§ Work instruction: Copy nothing but the lines below running from the line containing "860x860 pixels. At" through the line containing "Delete the Pepperoni", both end lines included.

### Provided records ###

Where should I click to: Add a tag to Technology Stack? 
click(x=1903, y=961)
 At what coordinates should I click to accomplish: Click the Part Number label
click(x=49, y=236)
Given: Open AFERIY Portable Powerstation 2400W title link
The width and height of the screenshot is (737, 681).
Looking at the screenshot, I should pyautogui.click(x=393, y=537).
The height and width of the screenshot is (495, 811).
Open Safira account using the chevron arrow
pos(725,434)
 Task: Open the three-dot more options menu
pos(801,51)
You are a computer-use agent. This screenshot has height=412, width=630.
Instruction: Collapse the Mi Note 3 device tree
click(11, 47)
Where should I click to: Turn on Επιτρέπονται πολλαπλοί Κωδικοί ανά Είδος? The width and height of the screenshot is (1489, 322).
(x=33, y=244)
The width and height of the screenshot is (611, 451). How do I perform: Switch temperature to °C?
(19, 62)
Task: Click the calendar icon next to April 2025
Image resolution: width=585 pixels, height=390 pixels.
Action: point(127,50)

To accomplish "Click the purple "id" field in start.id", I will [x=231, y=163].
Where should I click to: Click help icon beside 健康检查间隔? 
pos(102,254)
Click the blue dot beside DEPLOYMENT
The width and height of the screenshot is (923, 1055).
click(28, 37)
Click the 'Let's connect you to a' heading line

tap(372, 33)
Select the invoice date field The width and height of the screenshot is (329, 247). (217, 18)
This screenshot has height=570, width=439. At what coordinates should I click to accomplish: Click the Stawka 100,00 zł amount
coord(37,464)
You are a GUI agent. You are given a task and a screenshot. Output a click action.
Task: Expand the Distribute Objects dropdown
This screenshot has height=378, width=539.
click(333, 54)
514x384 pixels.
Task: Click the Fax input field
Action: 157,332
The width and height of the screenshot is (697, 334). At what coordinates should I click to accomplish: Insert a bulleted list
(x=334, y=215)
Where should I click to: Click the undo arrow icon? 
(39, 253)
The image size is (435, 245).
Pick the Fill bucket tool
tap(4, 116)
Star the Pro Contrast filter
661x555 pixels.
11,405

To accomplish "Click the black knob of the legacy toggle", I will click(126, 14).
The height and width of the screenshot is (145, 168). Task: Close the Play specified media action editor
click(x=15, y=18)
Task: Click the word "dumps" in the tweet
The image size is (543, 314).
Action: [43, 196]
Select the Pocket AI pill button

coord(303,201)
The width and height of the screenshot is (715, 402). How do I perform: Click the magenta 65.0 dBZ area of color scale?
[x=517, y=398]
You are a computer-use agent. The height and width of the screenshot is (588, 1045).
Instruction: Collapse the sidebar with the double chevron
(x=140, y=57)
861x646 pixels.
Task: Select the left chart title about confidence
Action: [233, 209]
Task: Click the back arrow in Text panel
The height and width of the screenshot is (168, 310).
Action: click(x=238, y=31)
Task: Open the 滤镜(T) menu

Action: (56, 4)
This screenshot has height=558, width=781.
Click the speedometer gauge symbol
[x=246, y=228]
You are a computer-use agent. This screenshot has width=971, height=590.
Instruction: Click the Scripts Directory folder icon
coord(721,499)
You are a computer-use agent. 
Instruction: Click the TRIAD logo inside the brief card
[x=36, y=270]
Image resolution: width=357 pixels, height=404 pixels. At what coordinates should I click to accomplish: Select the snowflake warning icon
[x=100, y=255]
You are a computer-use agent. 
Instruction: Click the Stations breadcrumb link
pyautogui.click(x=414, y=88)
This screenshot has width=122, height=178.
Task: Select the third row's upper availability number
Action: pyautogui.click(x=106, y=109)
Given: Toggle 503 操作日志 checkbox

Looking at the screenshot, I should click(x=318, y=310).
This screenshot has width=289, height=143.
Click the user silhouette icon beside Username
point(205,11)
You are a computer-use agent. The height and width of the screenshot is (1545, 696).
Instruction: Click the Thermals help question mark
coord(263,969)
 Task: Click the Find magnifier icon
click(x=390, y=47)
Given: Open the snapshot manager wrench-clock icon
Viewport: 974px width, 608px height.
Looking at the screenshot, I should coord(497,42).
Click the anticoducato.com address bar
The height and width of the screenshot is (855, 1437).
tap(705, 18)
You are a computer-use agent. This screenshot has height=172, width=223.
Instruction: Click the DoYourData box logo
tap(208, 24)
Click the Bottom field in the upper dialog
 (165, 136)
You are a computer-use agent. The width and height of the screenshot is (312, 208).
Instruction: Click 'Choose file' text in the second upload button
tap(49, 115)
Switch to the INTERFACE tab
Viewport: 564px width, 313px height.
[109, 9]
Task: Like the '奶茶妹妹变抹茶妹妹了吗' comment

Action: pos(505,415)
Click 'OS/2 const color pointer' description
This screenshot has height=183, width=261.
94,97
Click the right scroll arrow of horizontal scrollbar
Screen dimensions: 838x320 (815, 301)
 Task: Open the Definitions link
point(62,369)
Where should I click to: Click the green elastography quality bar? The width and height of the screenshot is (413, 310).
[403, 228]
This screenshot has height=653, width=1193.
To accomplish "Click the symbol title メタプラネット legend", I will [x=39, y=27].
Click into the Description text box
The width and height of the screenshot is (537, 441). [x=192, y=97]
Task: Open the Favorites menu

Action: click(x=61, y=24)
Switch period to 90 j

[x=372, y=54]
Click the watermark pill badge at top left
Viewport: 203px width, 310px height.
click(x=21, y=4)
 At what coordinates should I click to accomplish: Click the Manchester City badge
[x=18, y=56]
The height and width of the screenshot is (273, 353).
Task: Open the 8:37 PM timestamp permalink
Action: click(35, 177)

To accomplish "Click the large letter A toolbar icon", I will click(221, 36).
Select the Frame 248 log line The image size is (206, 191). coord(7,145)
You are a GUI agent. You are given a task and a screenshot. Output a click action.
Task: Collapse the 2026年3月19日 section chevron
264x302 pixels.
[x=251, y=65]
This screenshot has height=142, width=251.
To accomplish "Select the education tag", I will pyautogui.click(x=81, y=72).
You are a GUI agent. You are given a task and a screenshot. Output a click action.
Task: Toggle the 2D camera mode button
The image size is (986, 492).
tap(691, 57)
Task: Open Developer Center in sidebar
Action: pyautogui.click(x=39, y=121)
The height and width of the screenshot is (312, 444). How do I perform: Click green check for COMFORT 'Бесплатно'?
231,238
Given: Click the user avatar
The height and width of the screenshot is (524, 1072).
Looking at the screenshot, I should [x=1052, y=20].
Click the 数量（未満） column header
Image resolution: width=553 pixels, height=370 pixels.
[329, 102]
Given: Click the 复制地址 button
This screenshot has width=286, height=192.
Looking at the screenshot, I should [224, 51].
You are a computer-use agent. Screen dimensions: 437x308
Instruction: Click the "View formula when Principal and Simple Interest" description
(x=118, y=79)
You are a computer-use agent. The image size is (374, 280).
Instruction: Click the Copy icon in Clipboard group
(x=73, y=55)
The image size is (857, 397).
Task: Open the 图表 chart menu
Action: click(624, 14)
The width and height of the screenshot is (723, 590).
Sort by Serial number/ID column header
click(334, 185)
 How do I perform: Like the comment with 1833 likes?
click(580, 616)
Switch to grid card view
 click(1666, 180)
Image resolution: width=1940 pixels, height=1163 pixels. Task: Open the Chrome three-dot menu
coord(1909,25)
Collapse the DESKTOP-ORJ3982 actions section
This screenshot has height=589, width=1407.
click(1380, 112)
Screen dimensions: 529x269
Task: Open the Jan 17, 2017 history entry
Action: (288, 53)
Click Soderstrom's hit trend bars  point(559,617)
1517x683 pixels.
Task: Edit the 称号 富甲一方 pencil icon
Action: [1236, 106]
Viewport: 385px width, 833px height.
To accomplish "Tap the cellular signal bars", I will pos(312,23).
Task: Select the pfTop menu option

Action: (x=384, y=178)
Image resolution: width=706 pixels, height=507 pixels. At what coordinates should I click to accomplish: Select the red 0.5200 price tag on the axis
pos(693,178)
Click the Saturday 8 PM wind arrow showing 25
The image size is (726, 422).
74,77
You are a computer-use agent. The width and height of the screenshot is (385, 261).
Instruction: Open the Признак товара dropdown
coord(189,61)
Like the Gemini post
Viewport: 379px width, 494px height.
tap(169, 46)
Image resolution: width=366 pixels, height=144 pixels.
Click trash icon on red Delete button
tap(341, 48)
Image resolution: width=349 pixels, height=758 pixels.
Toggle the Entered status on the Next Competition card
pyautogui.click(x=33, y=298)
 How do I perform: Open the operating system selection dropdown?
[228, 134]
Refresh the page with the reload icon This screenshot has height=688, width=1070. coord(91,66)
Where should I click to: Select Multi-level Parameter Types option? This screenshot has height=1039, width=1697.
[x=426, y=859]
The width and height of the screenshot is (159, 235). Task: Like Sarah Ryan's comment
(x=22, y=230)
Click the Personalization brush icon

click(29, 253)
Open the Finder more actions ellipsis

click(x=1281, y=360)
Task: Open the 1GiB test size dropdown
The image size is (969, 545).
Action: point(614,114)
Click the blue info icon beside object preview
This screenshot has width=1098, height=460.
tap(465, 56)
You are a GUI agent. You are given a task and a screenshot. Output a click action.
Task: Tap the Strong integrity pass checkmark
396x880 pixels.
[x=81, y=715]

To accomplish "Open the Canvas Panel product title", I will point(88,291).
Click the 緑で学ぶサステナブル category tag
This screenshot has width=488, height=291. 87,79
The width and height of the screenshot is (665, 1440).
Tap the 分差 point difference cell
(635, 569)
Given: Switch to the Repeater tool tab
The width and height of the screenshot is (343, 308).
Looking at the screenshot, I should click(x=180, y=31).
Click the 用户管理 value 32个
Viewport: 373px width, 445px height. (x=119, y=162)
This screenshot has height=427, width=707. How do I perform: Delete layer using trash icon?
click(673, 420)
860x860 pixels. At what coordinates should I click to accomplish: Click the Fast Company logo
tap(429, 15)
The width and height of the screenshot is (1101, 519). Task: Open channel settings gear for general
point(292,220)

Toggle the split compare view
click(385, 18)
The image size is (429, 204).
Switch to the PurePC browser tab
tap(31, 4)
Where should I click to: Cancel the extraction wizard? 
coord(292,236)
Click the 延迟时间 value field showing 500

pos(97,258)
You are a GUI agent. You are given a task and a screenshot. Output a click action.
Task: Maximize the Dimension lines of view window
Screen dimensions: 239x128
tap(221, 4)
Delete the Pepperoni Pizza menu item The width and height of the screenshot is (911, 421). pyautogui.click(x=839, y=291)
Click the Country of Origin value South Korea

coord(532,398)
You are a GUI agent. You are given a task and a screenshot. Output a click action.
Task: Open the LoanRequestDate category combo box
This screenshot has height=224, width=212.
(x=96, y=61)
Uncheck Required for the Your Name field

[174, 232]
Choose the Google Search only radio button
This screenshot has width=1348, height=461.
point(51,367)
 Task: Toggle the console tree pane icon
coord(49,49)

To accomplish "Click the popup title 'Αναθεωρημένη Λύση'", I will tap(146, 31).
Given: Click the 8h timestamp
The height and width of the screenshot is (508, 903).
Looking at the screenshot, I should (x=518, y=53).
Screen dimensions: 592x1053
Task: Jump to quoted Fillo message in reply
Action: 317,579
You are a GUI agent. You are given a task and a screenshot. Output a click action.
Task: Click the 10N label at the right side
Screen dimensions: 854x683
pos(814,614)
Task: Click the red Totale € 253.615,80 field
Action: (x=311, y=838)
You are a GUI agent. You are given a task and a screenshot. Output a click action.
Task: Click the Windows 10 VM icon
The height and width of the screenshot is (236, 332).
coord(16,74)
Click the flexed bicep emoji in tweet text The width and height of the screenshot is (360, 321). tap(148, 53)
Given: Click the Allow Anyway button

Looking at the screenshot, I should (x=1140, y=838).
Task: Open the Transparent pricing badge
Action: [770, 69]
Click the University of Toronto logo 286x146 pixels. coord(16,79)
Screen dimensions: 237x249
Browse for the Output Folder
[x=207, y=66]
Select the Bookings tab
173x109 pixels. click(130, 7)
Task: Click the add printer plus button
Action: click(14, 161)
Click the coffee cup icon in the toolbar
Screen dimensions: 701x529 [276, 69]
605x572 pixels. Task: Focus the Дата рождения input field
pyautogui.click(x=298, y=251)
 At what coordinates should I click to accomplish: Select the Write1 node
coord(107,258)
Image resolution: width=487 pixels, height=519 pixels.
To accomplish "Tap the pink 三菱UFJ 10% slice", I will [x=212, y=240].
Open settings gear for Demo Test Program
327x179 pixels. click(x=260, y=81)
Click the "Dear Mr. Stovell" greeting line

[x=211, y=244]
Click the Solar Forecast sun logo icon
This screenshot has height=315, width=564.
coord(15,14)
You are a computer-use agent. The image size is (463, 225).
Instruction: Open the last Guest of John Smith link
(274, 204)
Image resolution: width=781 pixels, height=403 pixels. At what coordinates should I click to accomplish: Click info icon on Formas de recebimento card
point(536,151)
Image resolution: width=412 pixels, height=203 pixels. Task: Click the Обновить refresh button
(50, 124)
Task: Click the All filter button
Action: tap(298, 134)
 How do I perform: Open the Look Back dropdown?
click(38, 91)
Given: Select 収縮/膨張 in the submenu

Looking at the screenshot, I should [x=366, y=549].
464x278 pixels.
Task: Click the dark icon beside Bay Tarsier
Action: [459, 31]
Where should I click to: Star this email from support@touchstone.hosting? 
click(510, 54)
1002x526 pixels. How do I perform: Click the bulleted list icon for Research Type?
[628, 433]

###

§ Task result:
860x860 pixels. At what coordinates should I click to accomplish: Click the Fast Company logo
tap(429, 15)
The width and height of the screenshot is (1101, 519). Task: Open channel settings gear for general
point(292,220)

Toggle the split compare view
click(385, 18)
The image size is (429, 204).
Switch to the PurePC browser tab
tap(31, 4)
Where should I click to: Cancel the extraction wizard? 
coord(292,236)
Click the 延迟时间 value field showing 500

pos(97,258)
You are a GUI agent. You are given a task and a screenshot. Output a click action.
Task: Maximize the Dimension lines of view window
Screen dimensions: 239x128
tap(221, 4)
Delete the Pepperoni Pizza menu item The width and height of the screenshot is (911, 421). pyautogui.click(x=839, y=291)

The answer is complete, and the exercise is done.